Fireman's Fund Indem. Co. v. State Indus. Acc. Commission

CourtUnited States State Supreme Court (California)
Citation250 P.2d 148,39 Cal.2d 831
Decision Date18 November 1952

Keith, Creede & Sedgwick and Frank J. Creede, San Francisco, for petitioner.

Edmund J. Thomas, Jr., T. A. Groezinger, Leonard, Hanna & Brophy and Edmund D. Leonard, San Francisco, for respondents.

SPENCE, Justice.

Petitioner seeks the annulment of an award of the Industrial Accident Commission holding petitioner jointly and severally liable with another insurance carrier for the disabilities suffered by an employee at a time when petitioner had ceased to be the insurance carrier.
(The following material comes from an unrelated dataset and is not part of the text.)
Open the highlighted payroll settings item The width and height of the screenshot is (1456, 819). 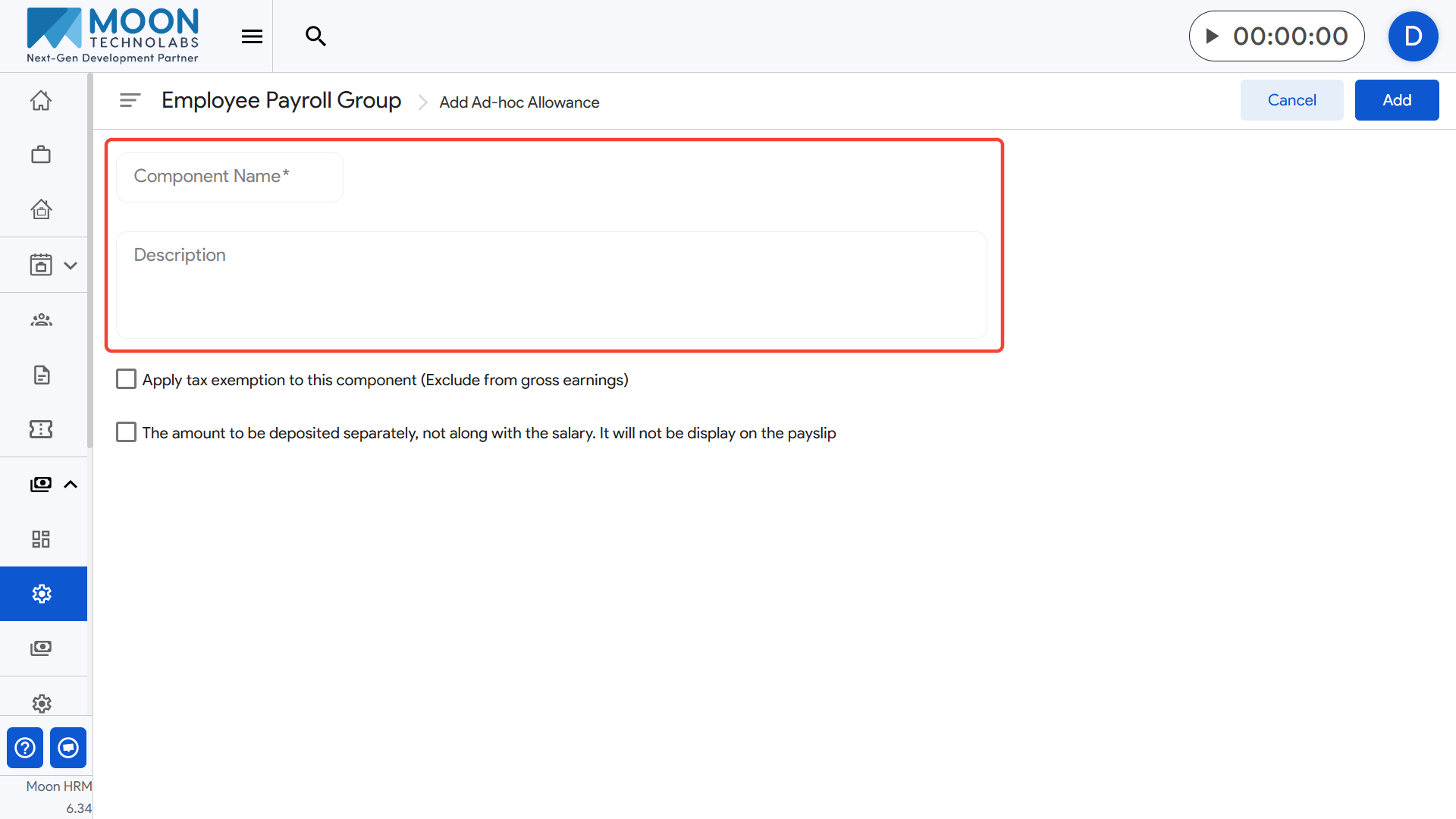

Frank C. Gregory, aged 65 years, was employed as Port Manager by the Waterfront Employers' Association. On February 9, 1949, he suffered a cerebral vascular accident (stroke) which resulted in a partial paralysis of his right side. One day less than a year later, on February 8, 1950, he applied to the respondent commission for compensation. The evidence showed that for a period of 65 days, from December 5, 1948, to the date of the stroke, Gregory had worked 11 hours per day in an atmosphere of strain and tension attempting to conclude contract negotiations with certain labor unions. The medical testimony, although disputed, showed that the long hours of work, coupled with the tense and trying conditions which surrounded them, could aggravate an existing hypertension which in turn could, and here did, precipitate a cerebral vascular accident

From the above evidence the commission found that Gregory's employment during the period from December 5, 1948, to February 9, 1949, 'subjected applicant to repeated physical and mental strains and tensions which said strains and tensions became excessive in cumulative effect and precipitated (a) cerebral vascular accident on February 9, 1949.' It then held that the injury arose out of and was incurred in the course of the employment. The findings and holding of the commission are supported by substantial evidence and there is therefore no question as to the compensability of Gregory's condition.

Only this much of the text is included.